In this study, TBWs estimated from the Watson and Hume-Weyers formula showed overestimation in small TBWs and underestimation in large TBWs. The reason for this might be due to the characteristics of subjects when the Watson and Hume-Weyers formulas were derived. For the Watson formula, the mean TBW was between 36.7 and 44.1 L in males and between 31.4 and 33.2 L in females (3). For the Hume-Weyers formula, the mean TBW was between 35.3 and 46.2 L in males and between 30.2 and 39.8 L in females (4). Therefore, when the TBWs were out of those ranges, the TBWs estimated from the Watson and Hume-Weyer formula seemed to over- or under-estimate the real TBWs.
There are several limitations to this study. First, TBW was estimated using BIA rather than using deuterium oxide or another standard dilution method. However, any methods, even the gold standard methods, for the assessment of TBW are based upon assumptions that allow for some inherent errors. Furthermore, the gold standard methods are expensive, laborious and hard to apply to a large number of subjects, as in this study.
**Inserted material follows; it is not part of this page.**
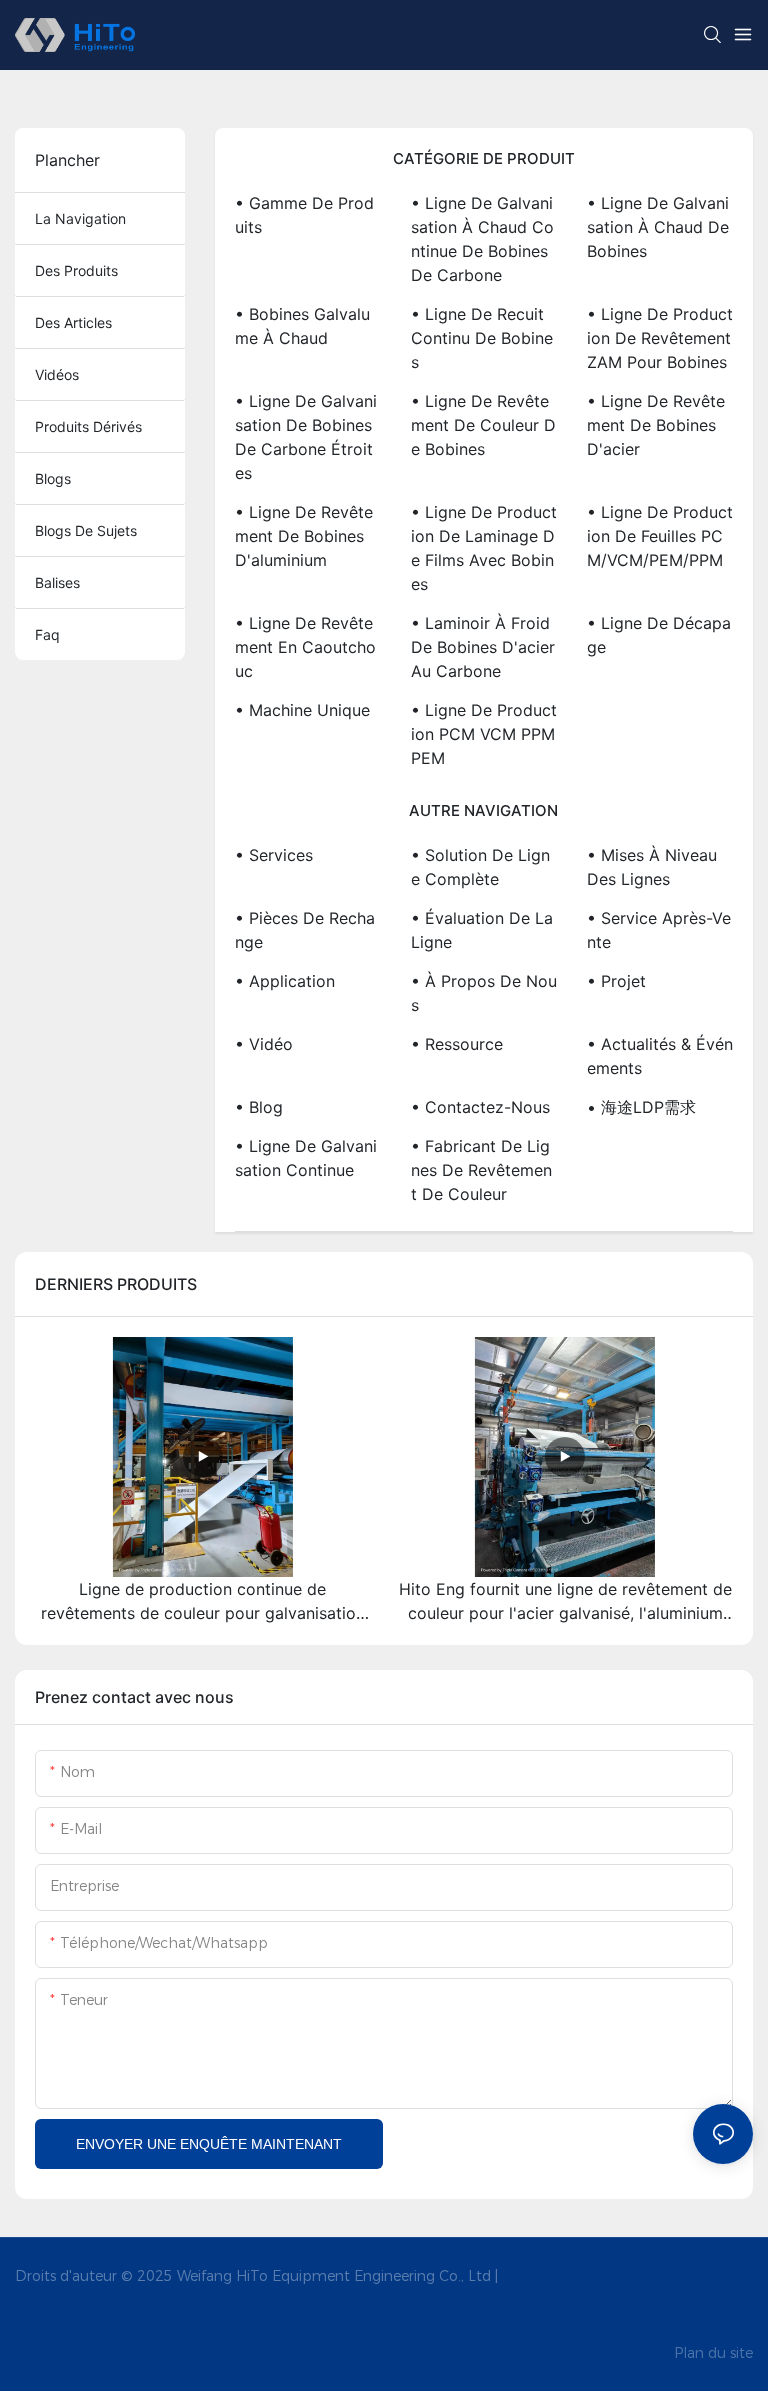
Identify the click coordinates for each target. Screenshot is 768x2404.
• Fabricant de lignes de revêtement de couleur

BIA does have several advantages; it is easy to use, rapid, non-invasive, inexpensive and applicable at the bedside. Several studies have shown that TBW can accurately and reliably estimated by BIA in normal healthy subjects (1, 14, 15). We used segmental BIA by the eight-polar tactile electrode impedance method. Segmental BIA reduced the errors from whole body BIA estimation (16). The accuracy of the TBW assessment by this method has been validated in control subjects (2). Second, the subjects of this study were not randomly selected from nationwide regions. Therefore, the study subjects may not be representative of the entire Korean population. In spite of this problem, the number of study subjects was large enough to overcome this drawback. We also validated the accuracy of newly developed equations in another set of subjects. Third, for the males, the newly developed TBW equations (and even the TBWK2) still showed weak correlation between the means and differences in the Bland-Altman plot. Thus, the TBW derived from TBWK2 might underestimate the real TBW in men with large BW. Fourth, this study was limited to the healthy subjects. Therefore, it should be validated for patients with the volume disorders such as acute renal failure, liver cirrhosis with ascites, ESRD, congestive heart failure, and nephrotic syndrome.
In summary, our race specific anthropometry-based equation provides superior or at least similar precision of TBW, compared to Watson or Hume-Weyers formula, in Korean subjects, with least bias. This equation may be useful for the estimation of TBW in a large number of subjects.